(TEXT SHOWN)

For many busy families, breakfast ends up rushed and on-the-go as kids and parents gobble up whatever's on-hand to try to get to school and work on time. This sometimes results in breakfast being skipped entirely, which makes for grumbling tummies and wandering minds long before lunchtime.

Why It's Important

As tempting as it may be to grab a Pop-Tart, cereal bar, or other sugar-filled, but quick, breakfast choices (or to let the kid who says they're "not hungry" go with nothing), it's worth trying to plan a few extra minutes into your evening and morning routines to prepare a daily quick and healthy breakfast.

In fact, research confirms that eating a healthy breakfast is particularly important for school-age kids academically, physically, and emotionally.

Consistent consumption of quality, nutrient-rich breakfasts has been shown to enhance on-task learning, academic performance, and student behavior. Ideal "quality" breakfasts include a variety of food groups to provide adequate energy and stave off hunger.

"Research shows that academic achievement is improved when kids eat breakfast," says Marina Chaparro, a spokesperson for the Academy of Nutrition. "Their brains need fuel. They are metabolizing glucose at a higher rate. They are sleeping more. They are developing. Not eating breakfast means less power reserve in their brains."

In short, kids who eat breakfast do better in school. To make sure your kids are eating a healthy first meal of the day before they start the school day or weekend activities, try these helpful tips and ideas for quick, easy, and nutritious breakfasts.

Smart Tips

Your best bet for making healthy breakfasts routine in your household is to plan ahead, wake up a few minutes early, and create a schedule (linked to your shopping list) so you know what you'll make and have ingredients on-hand. Here are some other great tips.

Get the Right Mix

A good way to remember what to include in a healthy breakfast is to be mindful of the phrase "three or more before you head out the door," says Toby Smithson, a spokesperson for the Academy of Nutrition and Dietetics and author of Diabetes Meal Planning and Nutrition for Dummies.

(End TEXT SHOWN)

• [ASSIGNED TASK 1] In the breakfast article, copy the stretch from "Consistent consumption of" through "stave off hunger.", swapping "breakfasts" for "morning meals".
• [ASSIGNED TASK 2] Using the breakfast article, explain why kids' brains need breakfast, according to the quoted nutrition spokesperson.

(EXTRACTED MATERIAL)

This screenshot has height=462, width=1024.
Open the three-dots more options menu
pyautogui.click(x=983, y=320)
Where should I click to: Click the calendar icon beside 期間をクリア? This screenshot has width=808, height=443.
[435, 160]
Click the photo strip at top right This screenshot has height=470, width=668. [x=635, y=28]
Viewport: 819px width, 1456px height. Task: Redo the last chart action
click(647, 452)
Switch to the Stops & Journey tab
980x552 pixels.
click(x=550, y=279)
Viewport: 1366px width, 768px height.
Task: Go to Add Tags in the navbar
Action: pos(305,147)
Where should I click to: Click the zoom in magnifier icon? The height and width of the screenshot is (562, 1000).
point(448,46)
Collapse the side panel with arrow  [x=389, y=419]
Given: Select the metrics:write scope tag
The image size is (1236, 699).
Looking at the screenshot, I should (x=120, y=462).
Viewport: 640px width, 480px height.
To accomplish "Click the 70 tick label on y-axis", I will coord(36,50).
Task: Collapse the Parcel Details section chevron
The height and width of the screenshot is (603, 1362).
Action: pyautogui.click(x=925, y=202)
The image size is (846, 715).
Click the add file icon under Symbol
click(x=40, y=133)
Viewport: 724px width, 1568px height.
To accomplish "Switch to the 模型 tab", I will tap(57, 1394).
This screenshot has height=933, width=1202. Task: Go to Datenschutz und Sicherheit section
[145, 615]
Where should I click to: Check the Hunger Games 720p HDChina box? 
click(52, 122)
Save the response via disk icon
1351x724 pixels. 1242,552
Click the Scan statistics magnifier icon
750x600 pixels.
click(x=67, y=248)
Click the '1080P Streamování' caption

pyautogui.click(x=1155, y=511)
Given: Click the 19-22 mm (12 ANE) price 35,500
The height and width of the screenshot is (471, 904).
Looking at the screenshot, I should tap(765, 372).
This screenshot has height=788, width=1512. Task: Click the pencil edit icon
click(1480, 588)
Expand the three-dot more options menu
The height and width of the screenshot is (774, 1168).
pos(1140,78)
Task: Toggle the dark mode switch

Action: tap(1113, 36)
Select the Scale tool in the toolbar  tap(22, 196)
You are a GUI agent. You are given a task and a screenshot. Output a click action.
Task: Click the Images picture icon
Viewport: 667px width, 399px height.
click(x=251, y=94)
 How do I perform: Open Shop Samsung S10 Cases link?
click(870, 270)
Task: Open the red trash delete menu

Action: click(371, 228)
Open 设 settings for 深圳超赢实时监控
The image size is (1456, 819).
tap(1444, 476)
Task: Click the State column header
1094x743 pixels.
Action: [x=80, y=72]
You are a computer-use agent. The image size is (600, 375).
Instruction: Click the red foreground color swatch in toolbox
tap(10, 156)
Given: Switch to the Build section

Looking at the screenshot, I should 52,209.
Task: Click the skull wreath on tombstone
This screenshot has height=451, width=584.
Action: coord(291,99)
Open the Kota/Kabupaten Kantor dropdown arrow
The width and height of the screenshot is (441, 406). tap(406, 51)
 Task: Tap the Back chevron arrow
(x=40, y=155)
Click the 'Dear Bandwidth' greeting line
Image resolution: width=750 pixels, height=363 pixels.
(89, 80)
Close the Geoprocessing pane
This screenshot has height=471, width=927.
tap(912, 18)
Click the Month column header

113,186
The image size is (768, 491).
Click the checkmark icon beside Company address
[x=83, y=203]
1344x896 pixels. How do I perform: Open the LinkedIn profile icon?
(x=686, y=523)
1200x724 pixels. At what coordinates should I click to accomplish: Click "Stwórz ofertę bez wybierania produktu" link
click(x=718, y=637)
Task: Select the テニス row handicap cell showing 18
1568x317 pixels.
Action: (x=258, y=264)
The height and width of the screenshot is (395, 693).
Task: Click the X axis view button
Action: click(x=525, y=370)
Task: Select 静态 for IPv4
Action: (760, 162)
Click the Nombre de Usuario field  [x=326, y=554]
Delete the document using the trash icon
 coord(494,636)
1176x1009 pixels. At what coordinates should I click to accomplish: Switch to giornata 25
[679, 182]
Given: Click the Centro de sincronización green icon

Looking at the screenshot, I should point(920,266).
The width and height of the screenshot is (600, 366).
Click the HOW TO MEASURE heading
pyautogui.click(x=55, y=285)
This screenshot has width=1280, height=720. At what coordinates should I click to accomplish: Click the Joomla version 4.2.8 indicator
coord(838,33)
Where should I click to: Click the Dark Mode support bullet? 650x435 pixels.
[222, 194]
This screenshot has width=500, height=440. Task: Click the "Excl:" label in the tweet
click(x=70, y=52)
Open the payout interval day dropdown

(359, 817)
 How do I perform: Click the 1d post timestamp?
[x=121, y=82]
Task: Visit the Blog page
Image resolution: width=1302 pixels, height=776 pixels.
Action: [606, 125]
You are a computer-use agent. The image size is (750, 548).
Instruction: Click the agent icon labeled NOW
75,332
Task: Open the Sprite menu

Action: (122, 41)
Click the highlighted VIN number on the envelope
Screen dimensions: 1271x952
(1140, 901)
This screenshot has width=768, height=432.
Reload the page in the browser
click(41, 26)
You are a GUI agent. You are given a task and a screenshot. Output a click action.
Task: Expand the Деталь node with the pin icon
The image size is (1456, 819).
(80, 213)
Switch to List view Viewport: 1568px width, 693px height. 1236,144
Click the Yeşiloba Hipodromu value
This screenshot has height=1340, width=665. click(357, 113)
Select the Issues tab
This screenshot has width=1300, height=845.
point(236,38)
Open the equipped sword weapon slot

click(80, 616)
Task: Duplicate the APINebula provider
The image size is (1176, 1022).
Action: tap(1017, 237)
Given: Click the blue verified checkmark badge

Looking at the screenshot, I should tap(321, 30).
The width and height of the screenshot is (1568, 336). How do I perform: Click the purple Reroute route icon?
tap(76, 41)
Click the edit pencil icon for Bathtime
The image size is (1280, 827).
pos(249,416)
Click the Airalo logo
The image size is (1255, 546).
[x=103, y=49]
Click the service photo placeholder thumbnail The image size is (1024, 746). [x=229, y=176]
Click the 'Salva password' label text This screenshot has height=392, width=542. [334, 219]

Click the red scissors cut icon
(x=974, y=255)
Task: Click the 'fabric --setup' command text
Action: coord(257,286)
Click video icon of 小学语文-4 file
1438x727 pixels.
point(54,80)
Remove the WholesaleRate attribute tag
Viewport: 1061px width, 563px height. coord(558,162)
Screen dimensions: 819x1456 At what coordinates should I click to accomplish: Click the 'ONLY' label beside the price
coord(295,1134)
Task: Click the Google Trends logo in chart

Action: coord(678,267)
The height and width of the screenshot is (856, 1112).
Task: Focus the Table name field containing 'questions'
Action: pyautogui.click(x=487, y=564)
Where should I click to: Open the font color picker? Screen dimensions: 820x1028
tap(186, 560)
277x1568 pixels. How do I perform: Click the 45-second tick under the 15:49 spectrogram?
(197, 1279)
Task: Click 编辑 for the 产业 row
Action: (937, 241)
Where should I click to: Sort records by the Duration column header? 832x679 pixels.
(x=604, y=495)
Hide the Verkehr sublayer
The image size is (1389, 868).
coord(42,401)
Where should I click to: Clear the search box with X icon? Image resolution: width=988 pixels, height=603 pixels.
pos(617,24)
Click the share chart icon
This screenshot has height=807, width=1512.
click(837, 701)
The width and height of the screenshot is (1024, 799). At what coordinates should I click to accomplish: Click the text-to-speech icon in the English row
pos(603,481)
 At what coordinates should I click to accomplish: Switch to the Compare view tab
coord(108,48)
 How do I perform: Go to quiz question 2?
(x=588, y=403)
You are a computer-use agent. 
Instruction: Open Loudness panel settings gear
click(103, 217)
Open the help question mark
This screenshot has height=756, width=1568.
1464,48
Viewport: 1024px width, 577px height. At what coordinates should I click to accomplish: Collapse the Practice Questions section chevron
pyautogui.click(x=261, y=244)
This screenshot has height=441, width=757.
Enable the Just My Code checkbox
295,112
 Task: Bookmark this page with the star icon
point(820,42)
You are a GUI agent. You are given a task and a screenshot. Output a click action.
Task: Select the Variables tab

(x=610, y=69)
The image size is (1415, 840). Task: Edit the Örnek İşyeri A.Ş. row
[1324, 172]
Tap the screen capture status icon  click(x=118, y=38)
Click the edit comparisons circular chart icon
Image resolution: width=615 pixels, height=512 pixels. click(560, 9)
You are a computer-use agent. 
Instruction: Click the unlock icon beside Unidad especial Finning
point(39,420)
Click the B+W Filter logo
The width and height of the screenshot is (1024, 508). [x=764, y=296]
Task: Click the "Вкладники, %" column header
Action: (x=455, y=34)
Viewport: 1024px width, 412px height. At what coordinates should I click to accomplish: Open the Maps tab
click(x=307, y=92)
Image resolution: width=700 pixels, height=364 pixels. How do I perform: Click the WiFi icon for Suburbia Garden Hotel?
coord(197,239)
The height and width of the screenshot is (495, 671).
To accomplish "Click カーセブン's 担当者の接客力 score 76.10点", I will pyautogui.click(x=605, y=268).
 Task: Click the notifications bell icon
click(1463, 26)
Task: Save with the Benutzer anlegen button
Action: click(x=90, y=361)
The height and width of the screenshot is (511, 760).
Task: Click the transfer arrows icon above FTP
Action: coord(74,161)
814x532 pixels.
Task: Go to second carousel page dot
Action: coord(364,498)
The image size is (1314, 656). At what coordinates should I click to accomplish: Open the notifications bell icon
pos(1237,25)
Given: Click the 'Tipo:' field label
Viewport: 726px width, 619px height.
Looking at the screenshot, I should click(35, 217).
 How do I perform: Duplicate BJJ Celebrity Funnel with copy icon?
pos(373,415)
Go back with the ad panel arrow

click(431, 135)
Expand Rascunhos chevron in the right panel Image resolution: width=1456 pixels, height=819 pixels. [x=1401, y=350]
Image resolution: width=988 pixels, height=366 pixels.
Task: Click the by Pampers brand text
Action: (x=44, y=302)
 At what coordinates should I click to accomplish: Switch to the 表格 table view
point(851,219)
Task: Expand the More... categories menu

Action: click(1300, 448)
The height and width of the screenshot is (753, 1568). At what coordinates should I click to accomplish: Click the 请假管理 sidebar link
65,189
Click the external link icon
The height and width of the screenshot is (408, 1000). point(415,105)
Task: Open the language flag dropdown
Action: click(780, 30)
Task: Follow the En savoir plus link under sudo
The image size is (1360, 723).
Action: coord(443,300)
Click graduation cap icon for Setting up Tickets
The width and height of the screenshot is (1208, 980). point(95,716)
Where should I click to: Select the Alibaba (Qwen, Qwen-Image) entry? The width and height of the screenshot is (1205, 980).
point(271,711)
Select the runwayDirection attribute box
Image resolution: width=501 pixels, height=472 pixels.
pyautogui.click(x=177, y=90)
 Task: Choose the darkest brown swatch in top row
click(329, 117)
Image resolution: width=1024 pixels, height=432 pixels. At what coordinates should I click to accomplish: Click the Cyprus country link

(End EXTRACTED MATERIAL)

• [PROBLEM SOLUTION 1]
Consistent consumption of quality, nutrient-rich morning meals has been shown to enhance on-task learning, academic performance, and student behavior. Ideal "quality" morning meals include a variety of food groups to provide adequate energy and stave off hunger.

• [PROBLEM SOLUTION 2] Kids' brains need fuel because they burn glucose at a higher rate, sleep more, and are still developing. Skipping breakfast leaves their brains with less power in reserve.